What you need to do:
If a line in the entries includes "Trailer", show that line.

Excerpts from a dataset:
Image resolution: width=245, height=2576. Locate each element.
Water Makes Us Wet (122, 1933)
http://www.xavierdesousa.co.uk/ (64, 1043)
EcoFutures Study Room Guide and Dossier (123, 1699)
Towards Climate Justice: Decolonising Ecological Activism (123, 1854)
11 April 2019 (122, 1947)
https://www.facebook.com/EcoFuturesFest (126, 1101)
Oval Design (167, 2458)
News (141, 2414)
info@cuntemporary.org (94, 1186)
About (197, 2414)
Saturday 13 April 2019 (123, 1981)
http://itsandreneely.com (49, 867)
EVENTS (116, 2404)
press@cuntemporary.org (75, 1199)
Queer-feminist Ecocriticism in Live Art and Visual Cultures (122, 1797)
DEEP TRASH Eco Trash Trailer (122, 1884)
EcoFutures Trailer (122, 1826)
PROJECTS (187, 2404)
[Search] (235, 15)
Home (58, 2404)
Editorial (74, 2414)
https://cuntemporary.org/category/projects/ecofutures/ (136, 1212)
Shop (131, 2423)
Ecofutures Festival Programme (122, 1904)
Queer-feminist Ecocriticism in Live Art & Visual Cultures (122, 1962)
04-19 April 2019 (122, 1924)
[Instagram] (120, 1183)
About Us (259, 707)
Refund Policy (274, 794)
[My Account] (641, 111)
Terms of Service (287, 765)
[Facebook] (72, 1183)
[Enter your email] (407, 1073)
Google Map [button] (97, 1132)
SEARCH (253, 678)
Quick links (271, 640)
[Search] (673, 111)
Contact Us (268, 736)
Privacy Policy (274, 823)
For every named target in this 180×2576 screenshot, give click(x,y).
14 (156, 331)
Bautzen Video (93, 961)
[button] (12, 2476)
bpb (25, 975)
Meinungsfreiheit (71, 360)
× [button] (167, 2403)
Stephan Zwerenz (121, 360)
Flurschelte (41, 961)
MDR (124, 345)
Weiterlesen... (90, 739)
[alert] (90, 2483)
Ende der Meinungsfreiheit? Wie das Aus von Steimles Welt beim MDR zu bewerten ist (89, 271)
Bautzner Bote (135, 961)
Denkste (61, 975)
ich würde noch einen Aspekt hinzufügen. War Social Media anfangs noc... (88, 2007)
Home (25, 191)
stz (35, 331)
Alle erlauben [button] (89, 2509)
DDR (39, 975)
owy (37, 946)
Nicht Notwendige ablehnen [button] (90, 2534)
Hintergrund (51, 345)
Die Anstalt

Task response:
DEEP TRASH Eco Trash Trailer (122, 1884)
EcoFutures Trailer (122, 1826)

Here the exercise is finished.